If you were alive, you’d wish you had killed me.
Stop it, I tell myself. Stop thinking about it.
Catherine doesn’t seem offended. If anything, she just looks sad. “These people didn’t choose this,” she says. “Isn’t that what separates us from them? They treat us like we’re cattle. Like we’re expendable.” She holds the woman’s hand in a gentle grip. “If it were me, I’d want someone to treat me with dignity before I died. I’d want someone to believe I mattered.”
I wish I were more like Catherine. Even now, after everything she’s gone through, she’s still kind. She still cares. She didn’t lose those she loved and turn to vengeance.
Her strength isn’t physical. She wouldn’t go onto the battlefield for a slaughter. She’d go to aid the wounded, the vulnerable. It takes a rare, exceptional sort of bravery to lose everything and still give so much of yourself. That’s the kind of courage most people lose in a war.
I did.
I sit on the edge of another bed across the aisle, occupied by a young man about my age. His smile is peaceful. His eyes are tearing up, as if caught in an emotional memory.
I wonder if, deep down, he knows I’m here. I wonder if he wishes someone still cared.
Hitching a breath, I lean down and grasp a cloth, dip it into the bowl of water, and raise my eyes to meet Catherine’s. “Tell me what to do,” I whisper.

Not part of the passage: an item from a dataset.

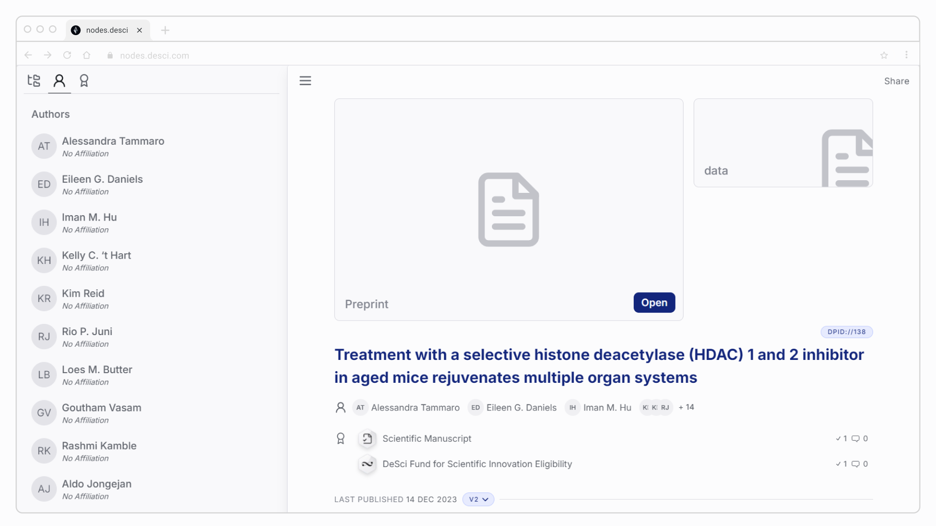This screenshot has width=936, height=526.
Task: Toggle the bookmark star in the address bar
Action: pyautogui.click(x=884, y=55)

I don’t remember how to care for anyone.
Catherine comes over and sits down next to me. “You don’t have to do anything,” she tells me. “Just being here is enough.”
An hour later, Aithinne bursts into the cottage. The humans must sense her there—her power, or perhaps the light of her skin shining like a beacon in the darkness. They start writhing, unsettled. It’s the first time I’ve seen any sort of lucidity in their gaze, any awareness at all.

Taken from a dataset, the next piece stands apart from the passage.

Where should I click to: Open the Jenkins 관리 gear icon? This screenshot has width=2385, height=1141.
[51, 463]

The woman in the bed next to me gasps low in her throat at the sight of Aithinne. “Beautiful,” she murmurs. Her hands reach for Aithinne, fingers grasping.
Aithinne ignores their cries. “Come with me,” she tells me urgently. “I have news about the Book.”
CHAPTER 12
I FOLLOW AITHINNE out of the cottage, matching her pace as she strides through the forest in the direction of the camp.

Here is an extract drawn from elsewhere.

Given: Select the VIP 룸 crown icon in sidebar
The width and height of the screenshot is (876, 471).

“Quickly,” Aithinne says. She crosses a clearing in a half-run. “Derrick went back to weave another cloaking ward on those soldiers you killed, and they were gone.”
The way she says it fills me with dread. “I take it that means Kiaran found them.”
“He’ll think I’ve declared war. If he hasn’t sent his soldiers already, he will now.” She shakes her head. “We need to prepare.”
“Can’t you just refuse to fight?” She’s walking so fast that I have to jog to keep up.
“No,” Aithinne says simply. “Kadamach isn’t going to give me a choice. If I don’t kill the soldiers, they’ll slaughter my subjects. There are a few camps scattered across my territory that have wards against opening portals. I won’t be able to get to them in time.”
We reach the edge of the camp and head for the line of cottages. “How long do we have?”
“A few hours at most,” she says. “Hopefully enough time to send you through a portal to see Kadamach.” She shoots me a glance. “Do whatever you can to get through to him. Use threats if you have to.”
What if I can’t get through to him at all? What if that dream was just wishful thinking?
I don’t tell Aithinne my doubts. Instead I try to be nonchalant. “Threats? Too easy. If he doesn’t listen, I’ll challenge him to a duel and beat him a few times with a blunt instrument. He likes that sort of thing.” In fact, I seem to recall it being Kiaran’s idea of flirting.
Aithinne grins. “One day I pray I’ll meet a woman who engages me in combat as a way to say, I love you. Be still my heart.”